As a further testament to the loss of reasoning in Massachusetts, look no further than the decision made by Newton Public Schools to move from a self-funded plan to GIC which will generate a savings of $2.3 million a year.  Self-funded plans are special in that the entity (Newton PS) actually pays the claims and they can control the claim expenses paid out by modifying benefits.  They do not pay “premiums” to an insurance company in the same manner most people understand.  As such there is no profit margin in the plan for an insurance company.  The costs of the plan are for the most part the actual claims incurred by those insured.  Newton PS can never save any money in a traditional sense because the claims represent the true cost of the plan.  If they do switch to GIC, it simply means that someone else will be footing the bill for the $2.3 million in savings.  Although this might prove difficult as GIC is already in a deficit position.

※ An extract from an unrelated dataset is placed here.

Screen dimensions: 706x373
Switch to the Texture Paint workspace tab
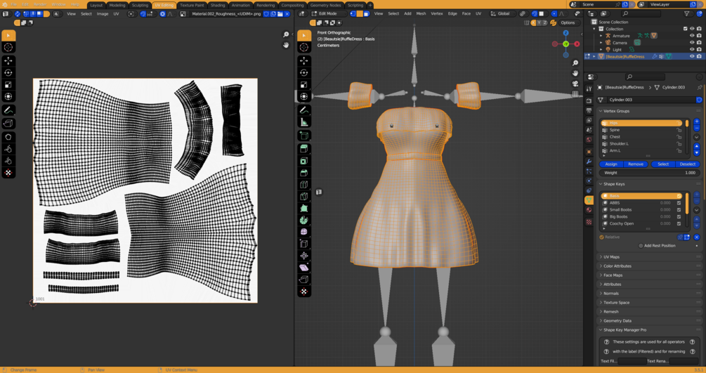192,5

The only thing one can ascertain from the consolidations going on in Massachusetts is that the state GIC will become the single payer (at a huge loss), ultimately becoming too big to fail and bailed out by the federal government.  The main concern for people living in Massachusetts is whether or not the hospitals and doctors can survive.  I don’t care how efficient the system becomes, a business cannot sustain losing 34 cents on every dollar spent as Boston Medical detailed in 2009.

Fortunately there is an answer and after witnessing the mess he helped to create, Tim Murphy who was the Secretary of health and Human Services for Massachusetts under Mitt Romney, has decided that Massachusetts should scrap the system and move to a defined contribution model as reported in an article published on Politico.com in March 2010.  He goes on to comment that “the state must avoid market-distorting action, like Governor Patrick’s recent price control recommendations. Instead the state should reduce burdensome insurance regulations, promote the direct purchase of health insurance by consumers…”.  So now he wants the free market to fix the mess he has created!

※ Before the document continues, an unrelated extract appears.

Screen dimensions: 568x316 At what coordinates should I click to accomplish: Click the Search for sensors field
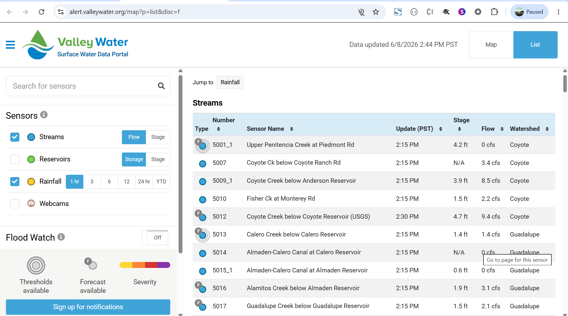pos(82,86)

Don’t think this change will come easily.  Back in 2007 when I implemented my first defined contribution plan, I received a call from a lawyer at a large carrier because they had received a call from the Office of Insurance Commissioner who did not like the fact that the group plan was being cancelled.  (The employer was paying $841 per employee/per month for a $5,000 deductible on 120 employees.)  Evidently, the Insurance commissioner thought the business should continue to pay the excessive premiums until they went out of business.  After five weeks of negotiations, the employees were able to buy individual insurance (the carrier finally issued them) with their defined contribution but the Insurance Commissioner was successful in quickly changing the statutes to ensure the process is as painful as possible for future employers.

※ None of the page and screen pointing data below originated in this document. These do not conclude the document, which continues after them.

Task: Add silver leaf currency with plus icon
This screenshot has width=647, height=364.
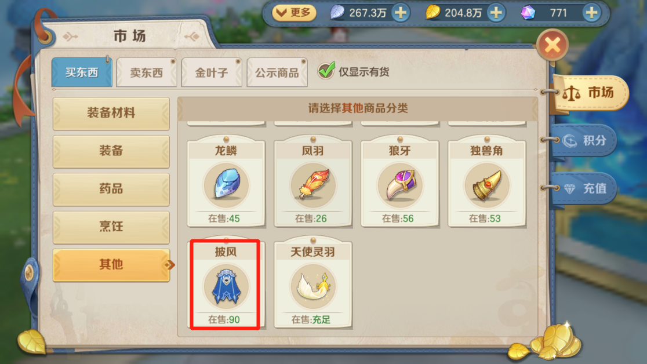Action: pyautogui.click(x=400, y=13)
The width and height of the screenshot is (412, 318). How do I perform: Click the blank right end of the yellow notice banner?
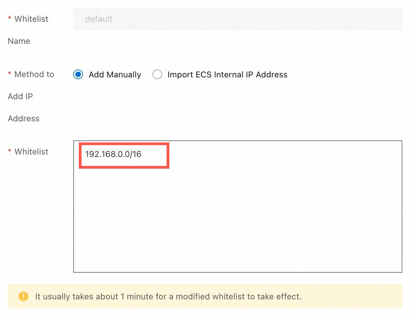(x=363, y=296)
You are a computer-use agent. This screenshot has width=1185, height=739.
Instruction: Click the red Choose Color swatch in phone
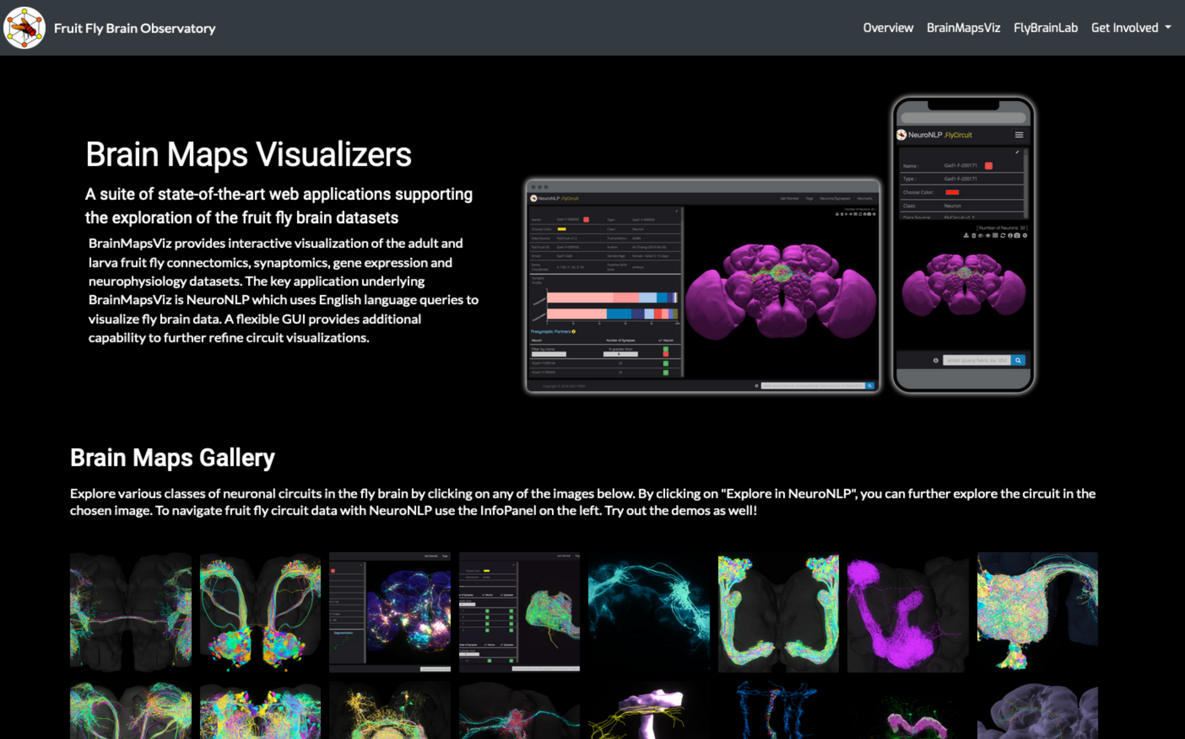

If you want to know the future of health care financing, look no further than Massachusetts to determine what will happen in every state.  As the situation worsens, the government will do what it always does, consolidate and control, go bankrupt and then drop the coverage. Massachusetts will be the first state to drop universal health care because they are already bankrupt.  There will be no stopping this train.  The insurance companies have already invested millions in the changes mandated by PPA.  Your best strategy is a tried and true one used by libertarians everywhere- leave!  Get off the train before the wreck.  Terminate your group medical plan today and give your employees access to the funds via a Cafeteria Plan.  Not only will you drain the energy from the health insurance debate but you will be finally taking control of your business expenses.